◆ Your task
The job is to find each line of the records below that includes the word "will" and copy it.

◆ Exercise material
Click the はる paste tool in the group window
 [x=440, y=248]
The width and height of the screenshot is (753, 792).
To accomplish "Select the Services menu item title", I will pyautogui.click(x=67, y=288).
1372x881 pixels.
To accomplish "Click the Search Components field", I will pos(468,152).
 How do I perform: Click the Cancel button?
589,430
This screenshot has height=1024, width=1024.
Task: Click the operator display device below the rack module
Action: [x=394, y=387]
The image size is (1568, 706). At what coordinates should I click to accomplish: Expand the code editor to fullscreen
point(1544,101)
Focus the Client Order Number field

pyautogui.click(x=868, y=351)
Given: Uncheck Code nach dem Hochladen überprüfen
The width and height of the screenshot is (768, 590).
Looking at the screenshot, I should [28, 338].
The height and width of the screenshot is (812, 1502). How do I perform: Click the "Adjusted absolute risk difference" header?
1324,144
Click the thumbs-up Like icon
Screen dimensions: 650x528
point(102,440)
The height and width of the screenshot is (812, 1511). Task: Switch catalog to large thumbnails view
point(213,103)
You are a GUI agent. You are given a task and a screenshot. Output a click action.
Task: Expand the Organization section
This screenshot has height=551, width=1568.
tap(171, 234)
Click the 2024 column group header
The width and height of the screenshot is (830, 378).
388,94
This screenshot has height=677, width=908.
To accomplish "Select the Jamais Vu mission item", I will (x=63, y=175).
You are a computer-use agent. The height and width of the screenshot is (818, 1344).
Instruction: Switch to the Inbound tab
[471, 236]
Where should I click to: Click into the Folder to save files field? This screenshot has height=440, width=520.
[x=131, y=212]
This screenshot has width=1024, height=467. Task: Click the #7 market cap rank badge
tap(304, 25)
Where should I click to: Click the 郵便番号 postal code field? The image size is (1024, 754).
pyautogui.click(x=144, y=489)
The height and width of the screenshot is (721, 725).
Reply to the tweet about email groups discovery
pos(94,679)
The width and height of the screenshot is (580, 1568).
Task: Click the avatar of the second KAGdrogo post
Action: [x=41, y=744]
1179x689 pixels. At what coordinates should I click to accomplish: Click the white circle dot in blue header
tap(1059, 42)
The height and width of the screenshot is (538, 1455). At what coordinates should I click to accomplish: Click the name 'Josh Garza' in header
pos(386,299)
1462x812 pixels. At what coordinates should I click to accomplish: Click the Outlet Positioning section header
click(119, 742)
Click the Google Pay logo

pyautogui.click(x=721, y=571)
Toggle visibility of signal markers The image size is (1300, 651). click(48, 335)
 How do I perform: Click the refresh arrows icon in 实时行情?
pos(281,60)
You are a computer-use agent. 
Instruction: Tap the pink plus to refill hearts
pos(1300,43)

◆ Problem solution
To accomplish "Select the Services menu item title", I will pyautogui.click(x=67, y=288).
To accomplish "Click the Search Components field", I will pos(468,152).
To accomplish "Select the Jamais Vu mission item", I will (x=63, y=175).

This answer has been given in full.